Stored data entries:
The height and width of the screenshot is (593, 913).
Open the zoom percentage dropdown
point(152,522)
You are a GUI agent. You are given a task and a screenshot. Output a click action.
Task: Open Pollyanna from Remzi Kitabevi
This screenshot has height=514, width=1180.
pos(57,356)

Instructions for the task: Your answer must be the full set of records above, reproduced exactly.

Response below:
The height and width of the screenshot is (593, 913).
Open the zoom percentage dropdown
point(152,522)
You are a GUI agent. You are given a task and a screenshot. Output a click action.
Task: Open Pollyanna from Remzi Kitabevi
This screenshot has height=514, width=1180.
pos(57,356)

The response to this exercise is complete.